Reply Tue 21 Aug, 2012 06:33 pm
A defendant is convicted of a crime at the conclusion of a criminal trial. He then appeals the verdict on the grounds that he had incompetent counsel and wins the appeal.

What if any thing happens to his original trial lawyer as a result of his successful appeal?
 
Joe Nation
 
  1  
Reply Tue 21 Aug, 2012 08:15 pm
Maybe a review by the State Bar.

Unless he is rich enough.

Joe(then, nothing)Nation
Ticomaya
 
  3  
Reply Tue 21 Aug, 2012 11:20 pm
@Joe Nation,
Joe Nation wrote:
Maybe a review by the State Bar.

Doubtful. Claiming ineffective assistance of counsel on appeal is a fairly routine and normal attempt by criminal defendants, who are usually afforded a "free" appellate attorney. Even if their trial attorney was "ineffective," that does not necessarily mean any rules of professional responsibility were violated.
gollum
 
  1  
Reply Wed 22 Aug, 2012 04:19 am
@Ticomaya,
Thank you.

What action (or failure to act) by a lawyer would be construed as "ineffective counsel" but should not result in any action against the him/her by the bar association and/or governmental agency?
parados
 
  2  
Reply Wed 22 Aug, 2012 06:12 am
@gollum,
The lawyer sleeping during the trial might be considered ineffective, unless you are in Texas.
jespah
 
  1  
Reply Wed 22 Aug, 2012 07:36 am
Ineffective assistance of counsel also includes things like failing to present certain types of evidence, ask certain questions or object to items presented by the other side.
0 Replies
 
parados
 
  1  
Reply Wed 22 Aug, 2012 09:30 am
@parados,
Quote:
Court observers said Benn seems to have slept his way through virtually the entire trial.
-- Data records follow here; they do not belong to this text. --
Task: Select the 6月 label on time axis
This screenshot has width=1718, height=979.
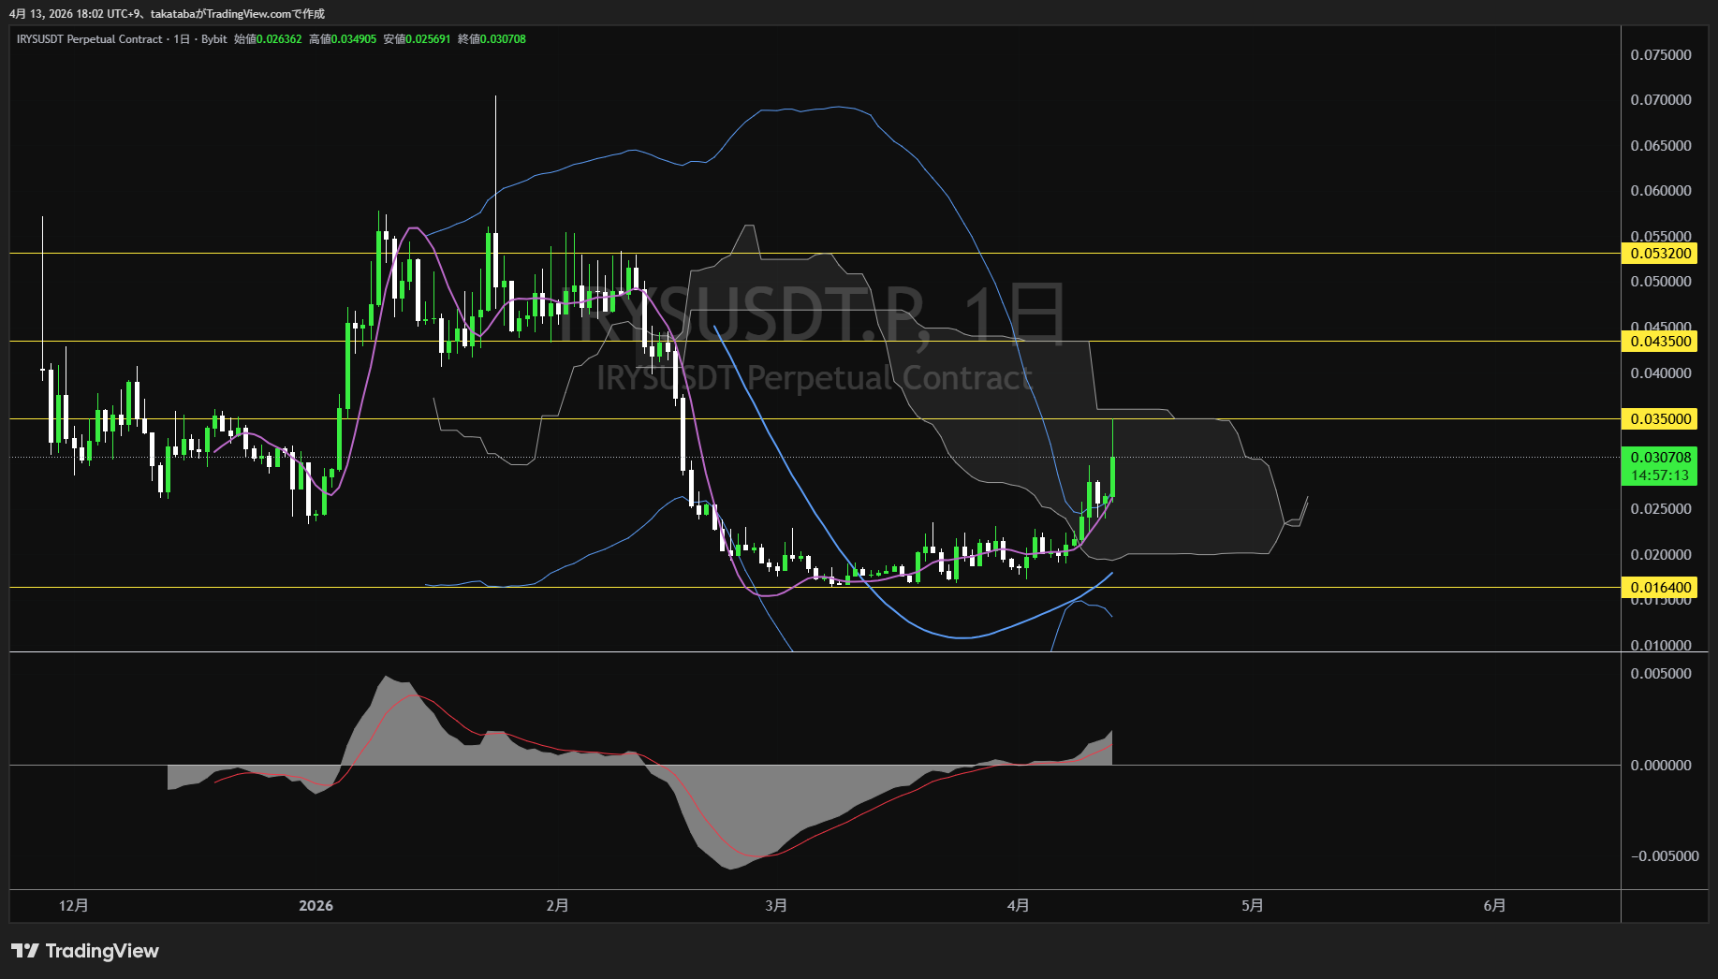Action: tap(1495, 905)
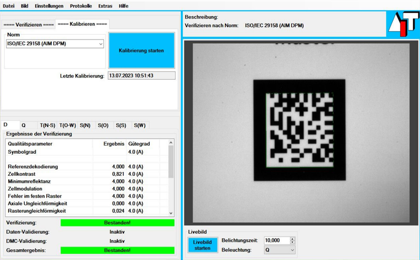The image size is (420, 260).
Task: Select the T(N-S) results tab
Action: click(x=48, y=125)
George McFarland’s case is still pending in the courts. The presiding judge said that the Constitution guarantees a defendant a lawyer, but it does not guarantee that the lawyer must be awake. The Texas Court of Criminal Appeals upheld the conviction and sentence on direct appeal, McFarland v. State, 928 S.W.2d 482 (Tex. Cr. App. 1996), over a dissent by Judge Charles Baird, joined by Judge Morris Overstreet, which argued “[a] sleeping counsel is unprepared to present evidence, to cross-examine witnesses, and to present any coordinated effort to evaluate evidence and present a defense.” Id. at 527. The Court upheld the conviction and sentence again on post-conviction review. Ex parte McFarland, 163 S.W.3d 743 (2005). Judges Baird and Overstreet were no longer on the Court and there were no dissents.